Hier seht ihr Bilder der Geisterstadt Ban St. Jean im Departement Moselle in Frankreich, die oft als Geisterstadt Boulay bezeichnet wird (Allerdings ist Boulay noch sehr lebendig und bewohnt). Zuerst die (Fiktiven) Geschichten über diesen Ort die im Internet und duch Erzählungen überliefert wurden. In dem Millitärdorf wurden im zweiten Weltkrieg mehrere Tausend Menschen ermordet und vergraben.
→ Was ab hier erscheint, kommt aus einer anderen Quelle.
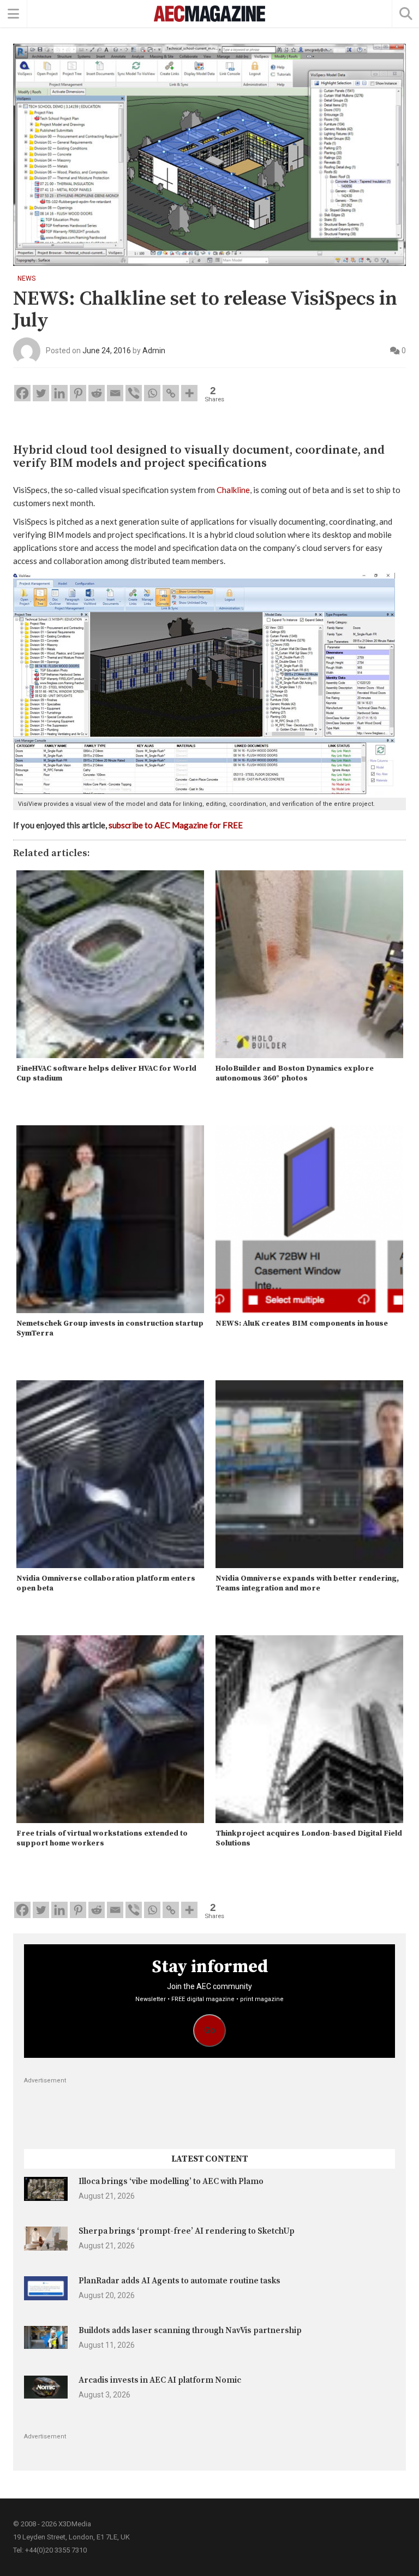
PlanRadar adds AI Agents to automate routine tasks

Mitte der 60er Jahre soll der einuige Brunnen des Dorfes versiegt sein und nur noch Blut gepuckt haben, darauf hin wurde das Dorf Fluchtartig verlassen und seit dem soll es dort spuken. Pünktlich zur Geisterstunde sollen die Schornsteine anfangen zu rauchen, die Treppen zum 1.OG sollen wieder erscheinen und die Geisterstunde soll von der im Dorf befindlichen Kapelle ein und ausgeläutet werden. Hier die echten Eckdaten: Ban St. Jean wurde mitte der 30er Jahren auf 88ha erbaut, durch die gepflegten Rosengärten der Offiziershäusern bekam das Dorf den Beinamen „Rose der Maginot-Linie“. 1940 wurde das Dorf von Deutschen Millitär übernommen und als Gefangenlager genutzt und wurde Stalag XII G Johannis Bannberg. Um den großen Wasserturm wurden Schachbrettartige Massengräber errichtet, mit einer geschätzten Opferzahl von 22000. 1946 ziehen wieder französische Soldaten in das Lager. 1980 wurde in einer Nacht und Nebel Aktion ein Teil der Gräber auf einen sowetischen Ehrenfriedhof umgebettet. In den 80ern wurde der komplette Kasernenblock abgerissen übrig blieben die Ruinen der Wohnhäuser. In den 90er wohnten in einem Bereich sogar noch Flüchtlingsfamilien. Das Gesamte Areal ist militärisches Sperrgebiet und betreten wird mir Geldstrafe geahndet. Von Zeit zu Zeit wird das Gelände vom französichen Millitär zu übungszwecken benutzt.